* _PROBLEM STATEMENT_
No pictures, no extra lines: copy exactly from the line with "Вернуться к началу (74, 863)" through the end of the entries.

* _PROVIDED ENTRIES_

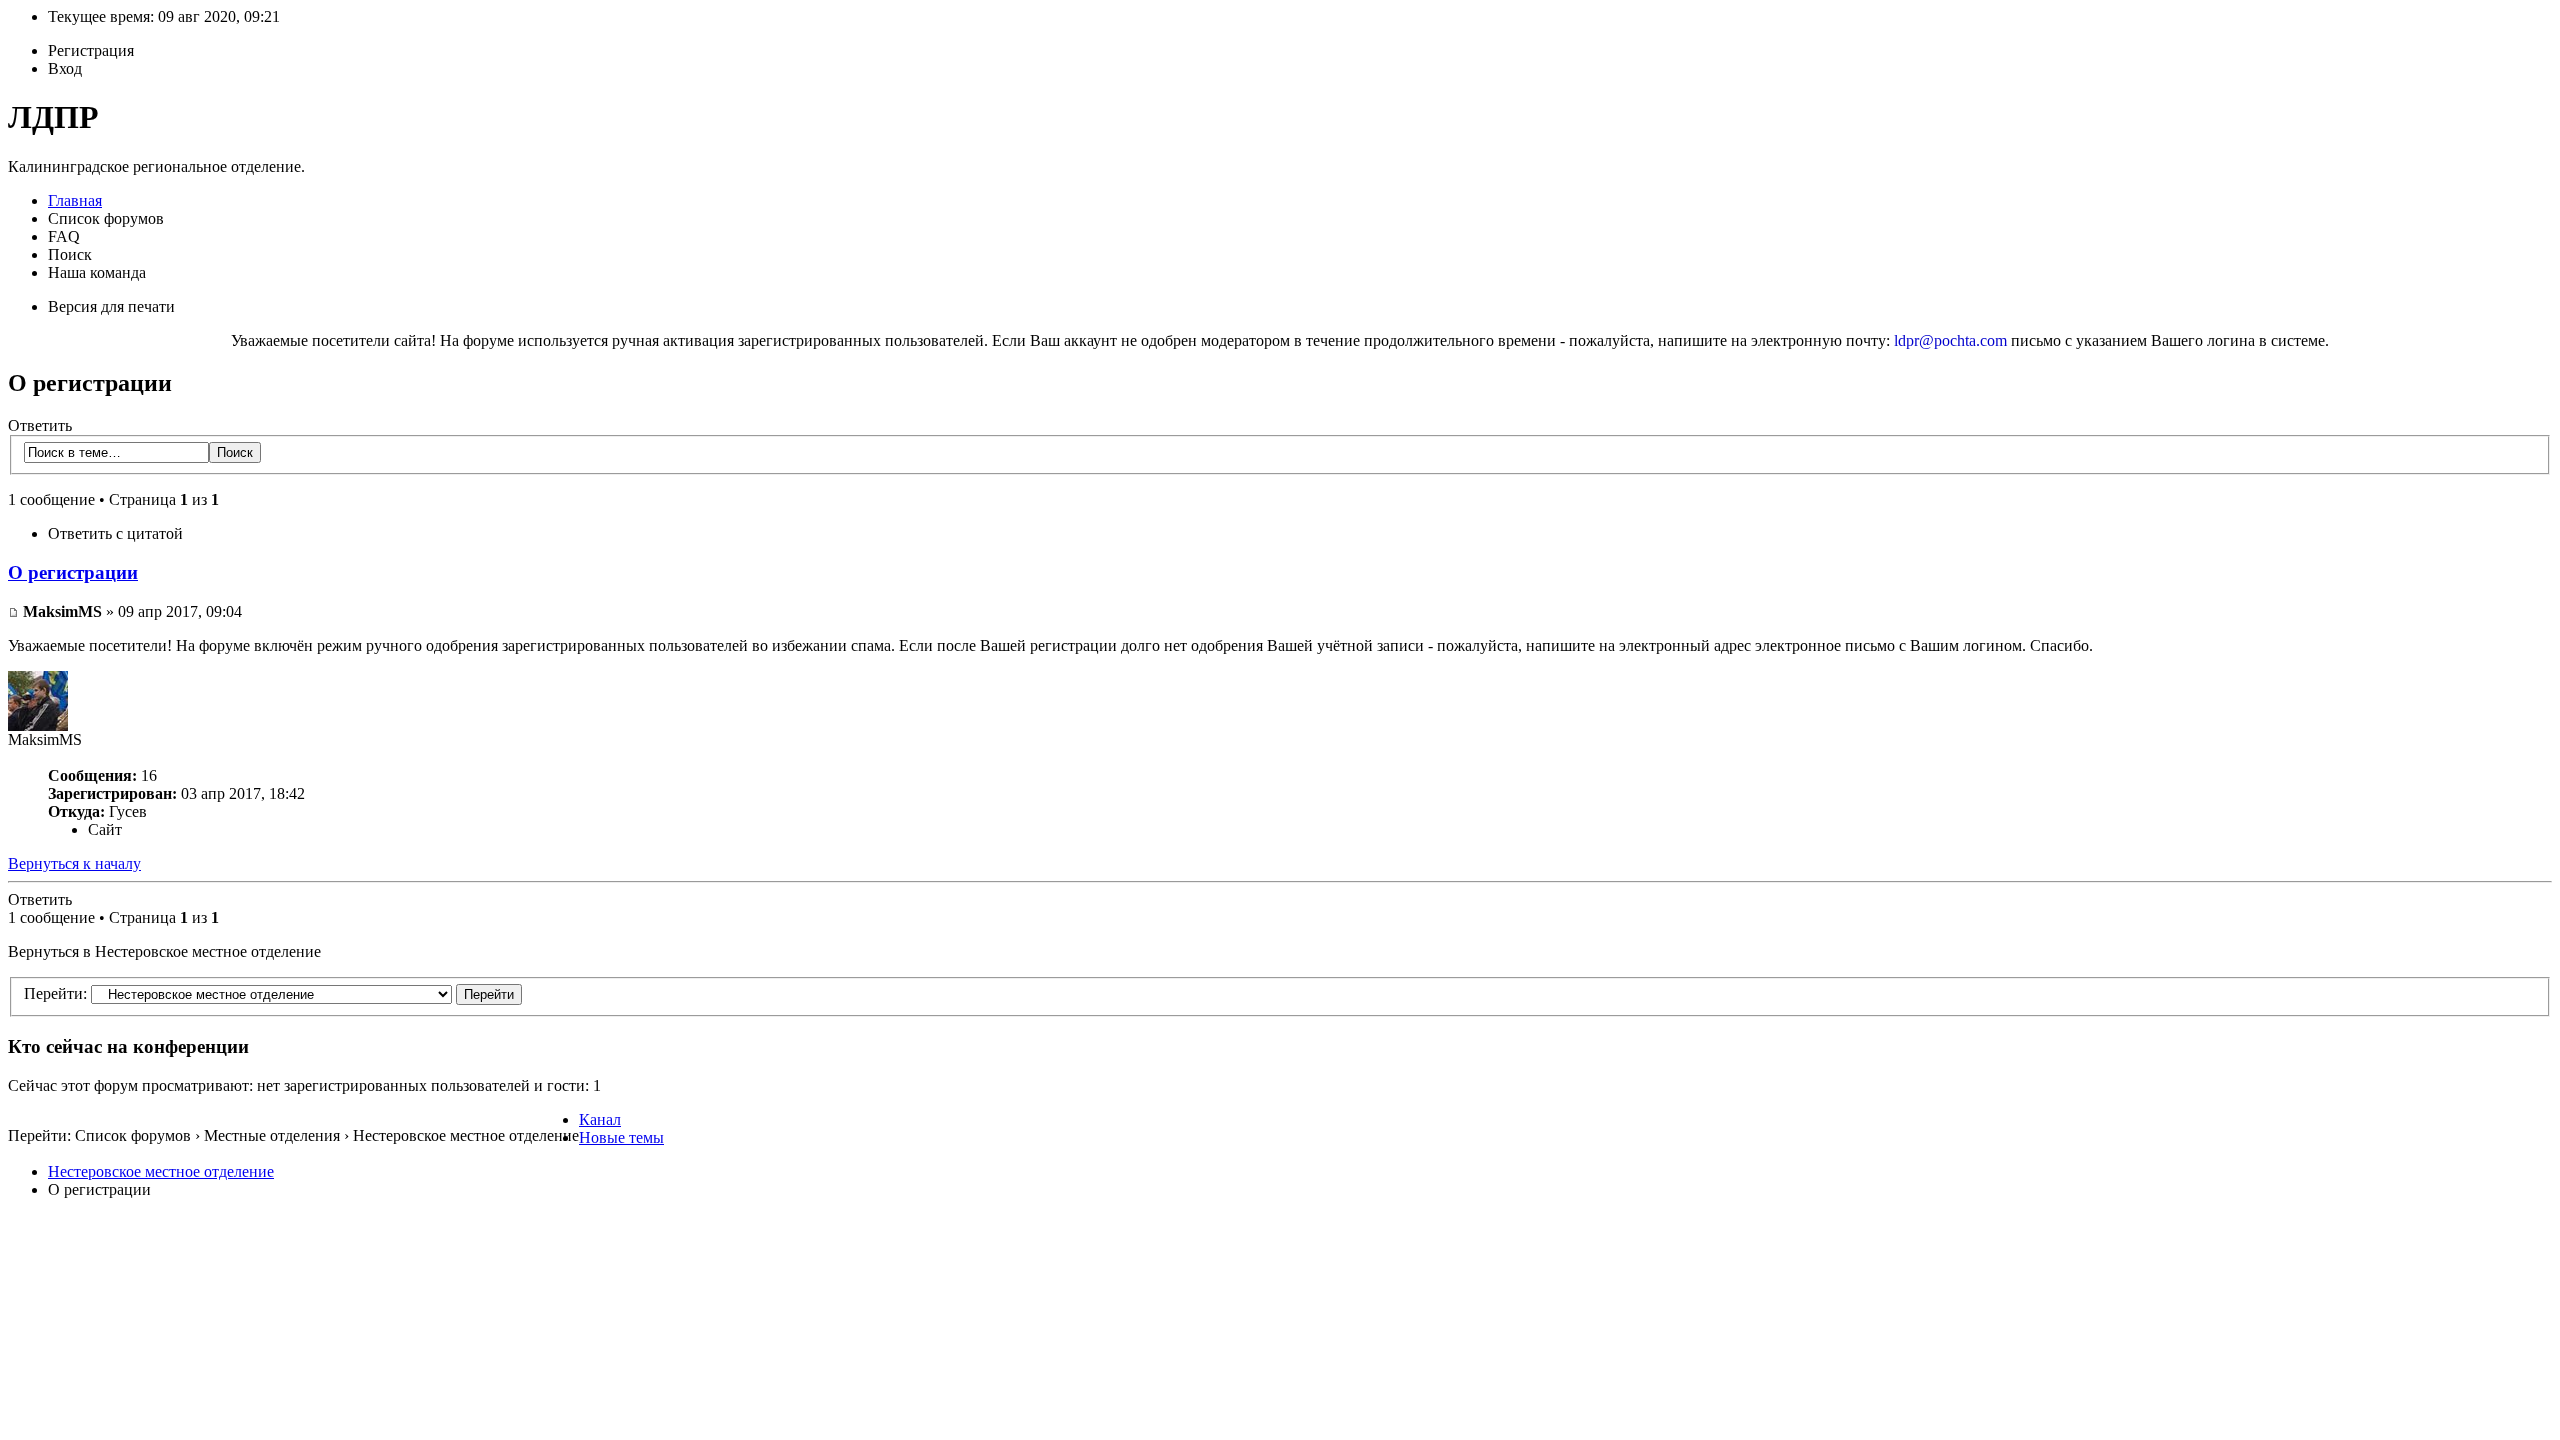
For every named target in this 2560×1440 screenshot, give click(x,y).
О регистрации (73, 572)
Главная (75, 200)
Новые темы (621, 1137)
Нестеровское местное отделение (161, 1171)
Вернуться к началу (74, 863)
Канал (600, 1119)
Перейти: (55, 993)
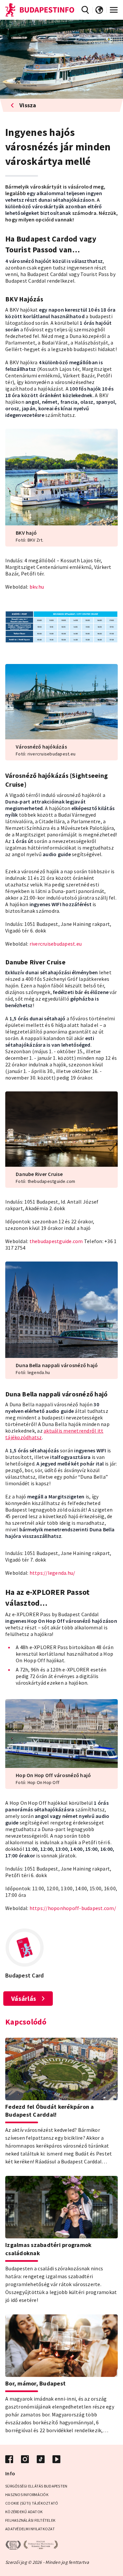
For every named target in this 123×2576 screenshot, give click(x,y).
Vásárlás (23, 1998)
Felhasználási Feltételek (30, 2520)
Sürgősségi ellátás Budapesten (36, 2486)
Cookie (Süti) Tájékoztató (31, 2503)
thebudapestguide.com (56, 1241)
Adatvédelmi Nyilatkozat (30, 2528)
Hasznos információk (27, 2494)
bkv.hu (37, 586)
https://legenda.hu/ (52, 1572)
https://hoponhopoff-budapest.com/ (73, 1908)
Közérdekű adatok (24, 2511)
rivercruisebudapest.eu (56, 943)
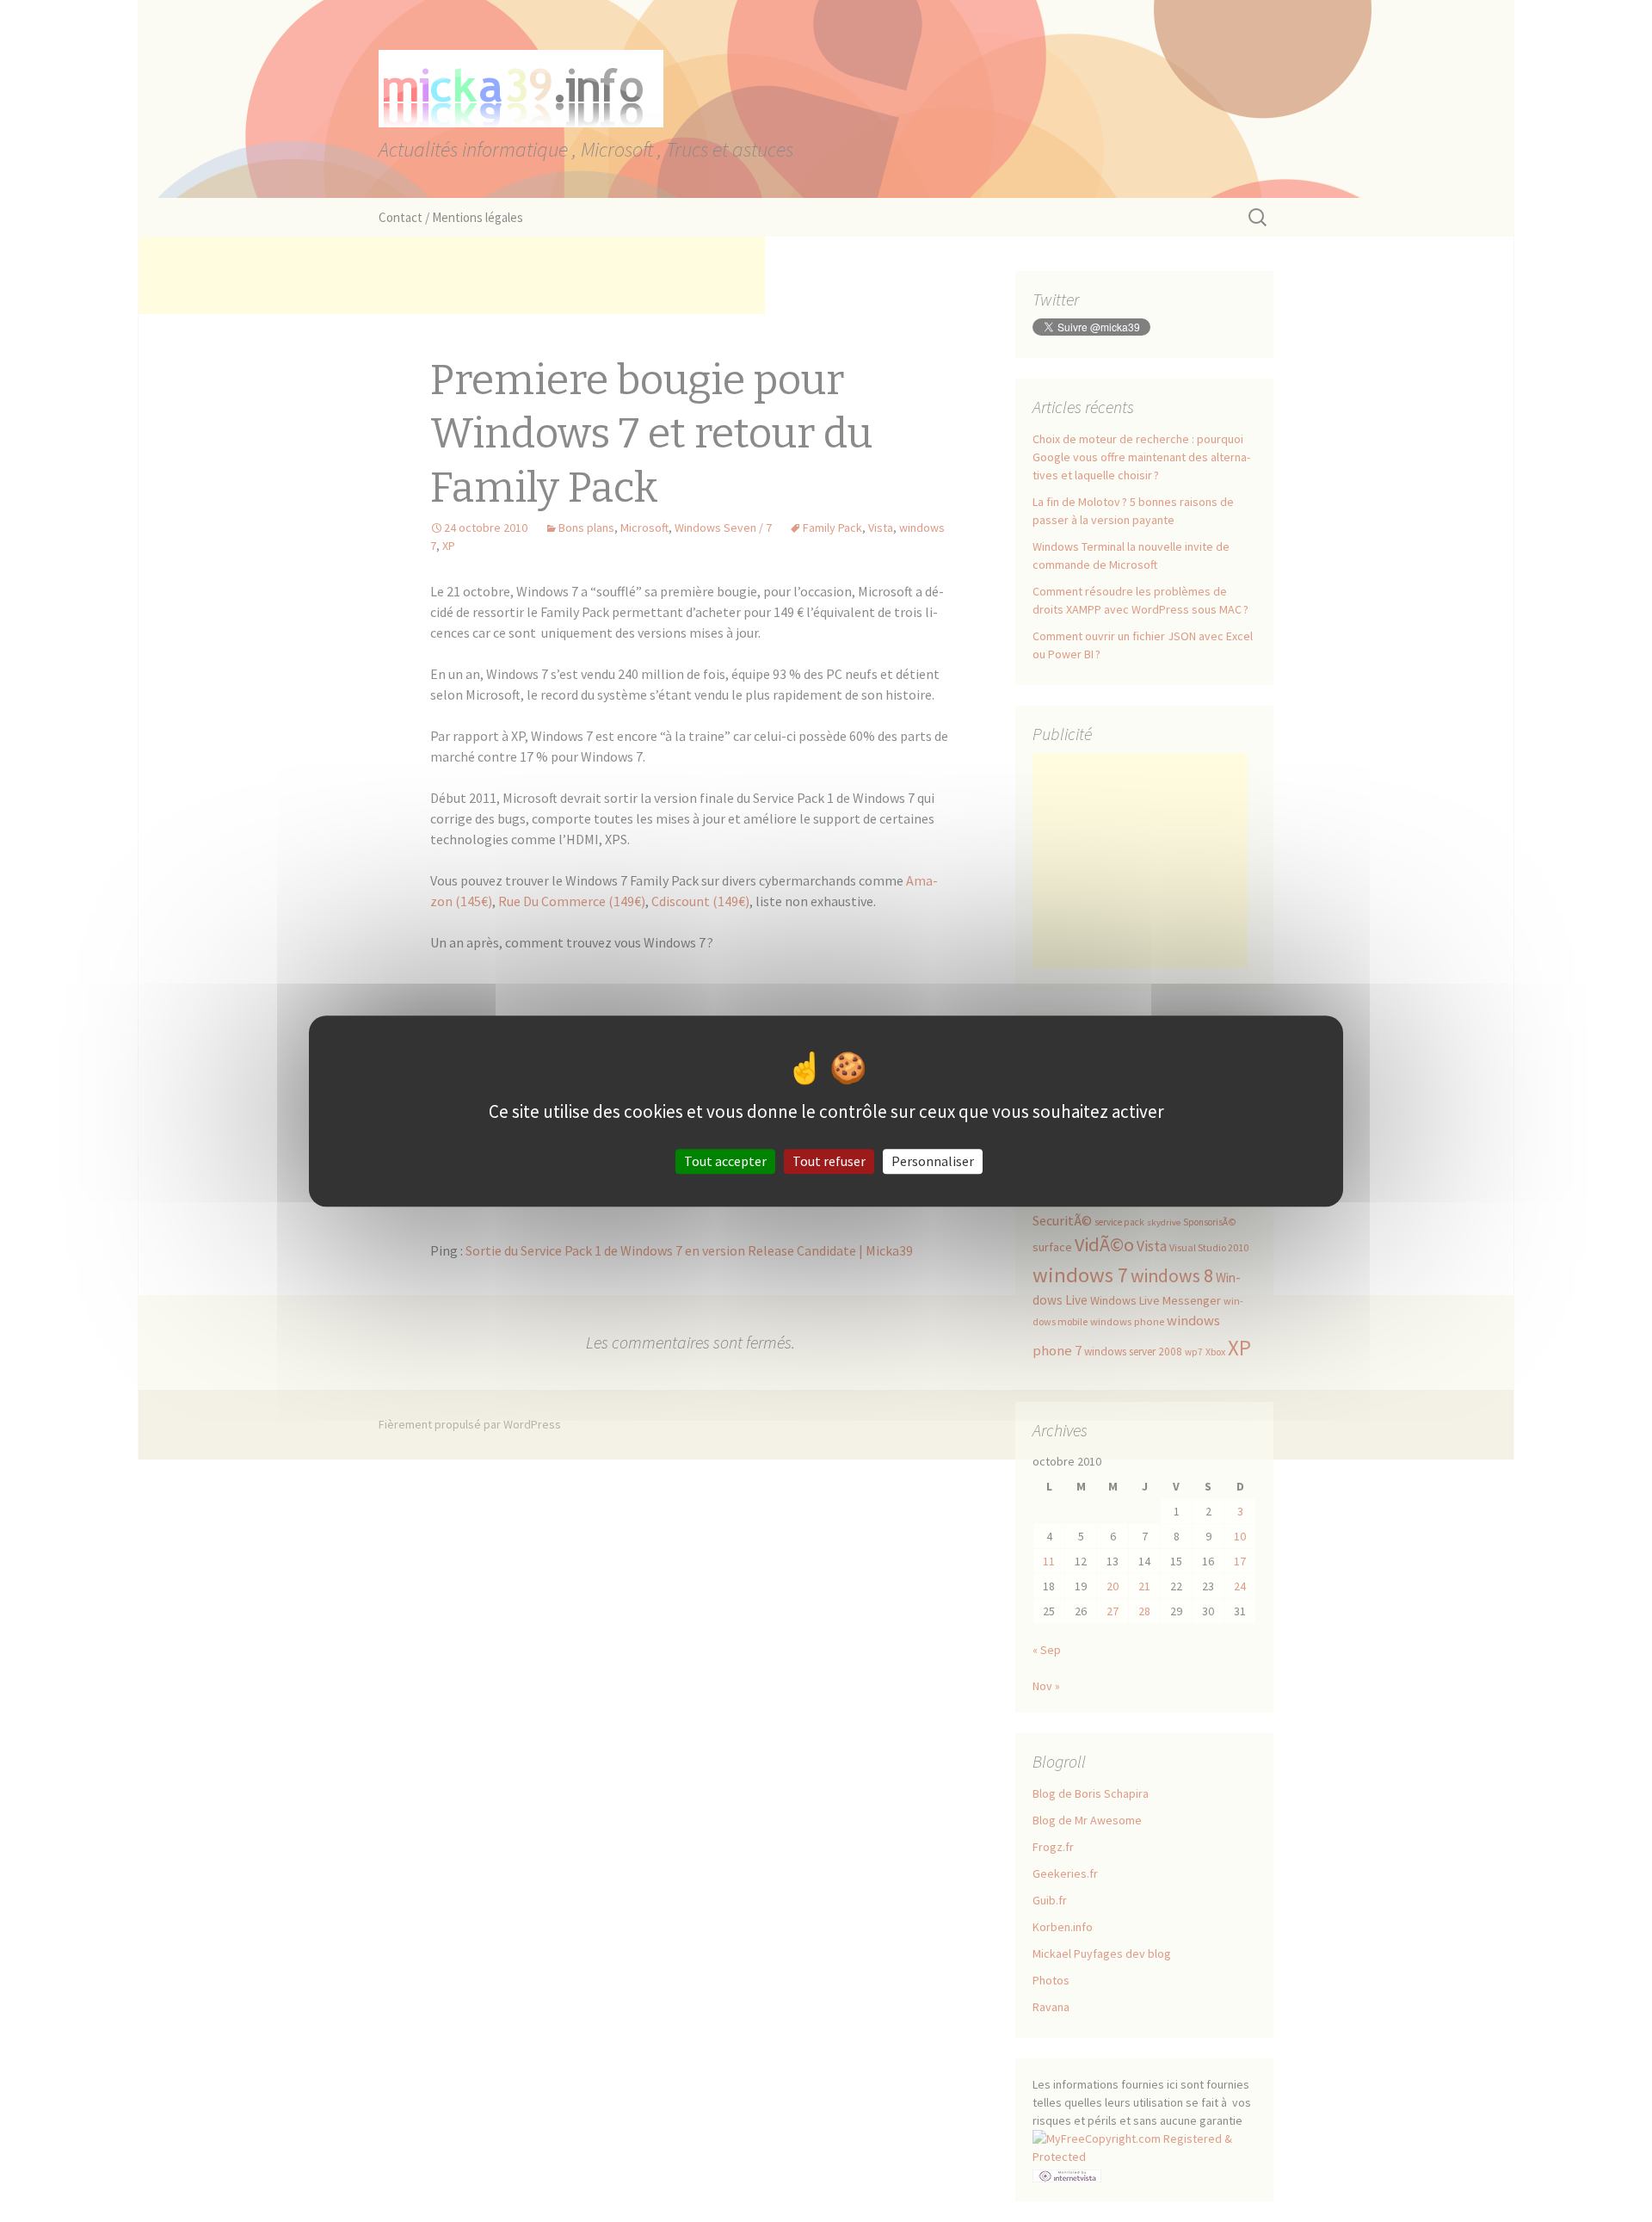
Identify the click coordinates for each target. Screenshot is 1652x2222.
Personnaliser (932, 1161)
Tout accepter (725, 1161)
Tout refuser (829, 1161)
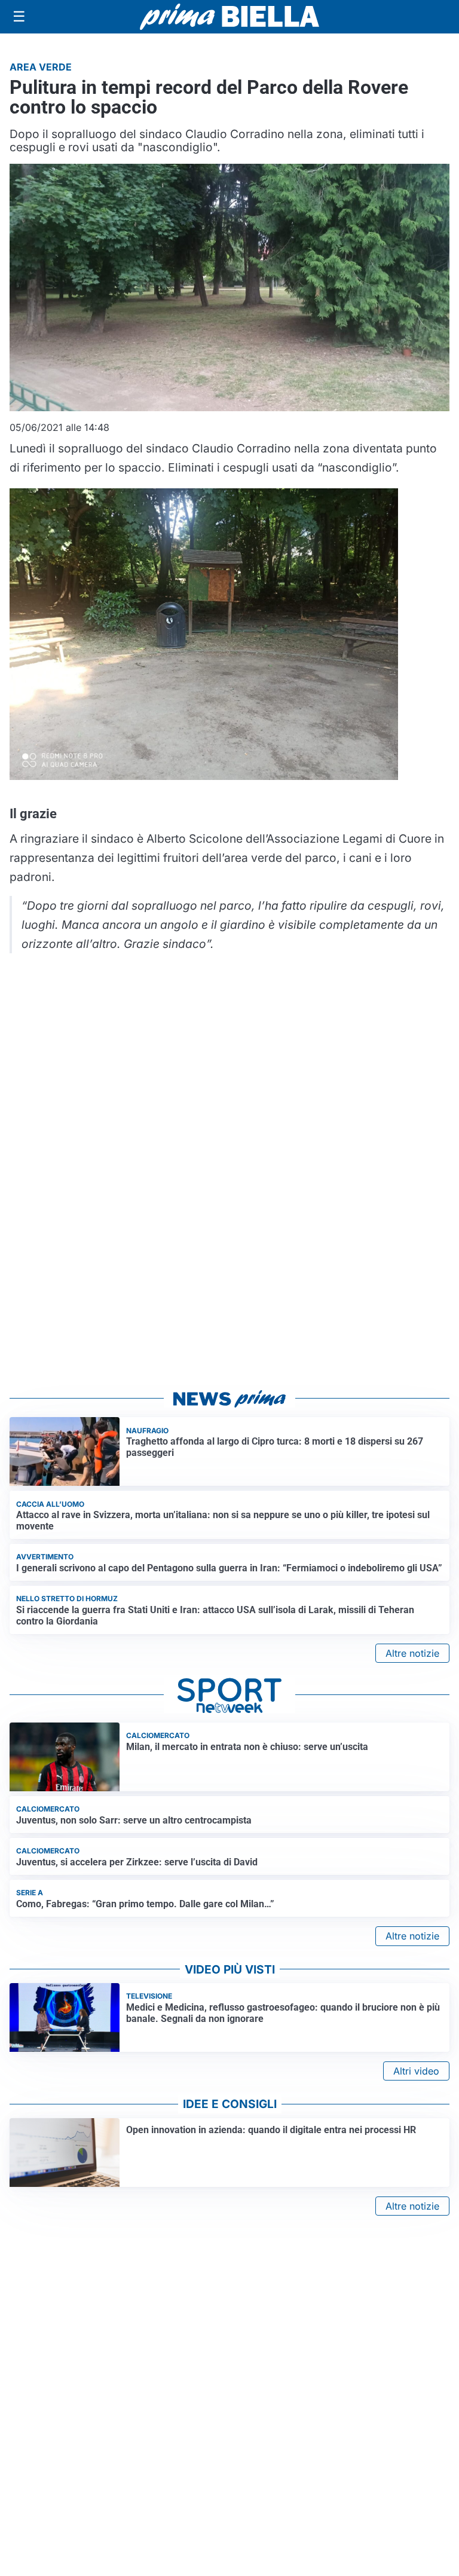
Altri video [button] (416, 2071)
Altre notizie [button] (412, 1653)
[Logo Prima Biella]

* _SOLUTION BELOW_
Вернуться к началу (74, 863)
Канал (600, 1119)
Перейти: (55, 993)
For every named target in this 123×2576 screenshot, give click(x,y).
Vásárlás (23, 1998)
Felhasználási Feltételek (30, 2520)
Sürgősségi ellátás Budapesten (36, 2486)
Cookie (Süti) Tájékoztató (31, 2503)
thebudapestguide.com (56, 1241)
Adatvédelmi Nyilatkozat (30, 2528)
Hasznos információk (27, 2494)
bkv.hu (37, 586)
https://legenda.hu/ (52, 1572)
https://hoponhopoff-budapest.com/ (73, 1908)
Közérdekű adatok (24, 2511)
rivercruisebudapest.eu (56, 943)
Identify the click coordinates for each target. Screenshot is 1652x2222.
Personnaliser (932, 1161)
Tout accepter (725, 1161)
Tout refuser (829, 1161)
Altri video [button] (416, 2071)
Altre notizie [button] (412, 1653)
[Logo Prima Biella]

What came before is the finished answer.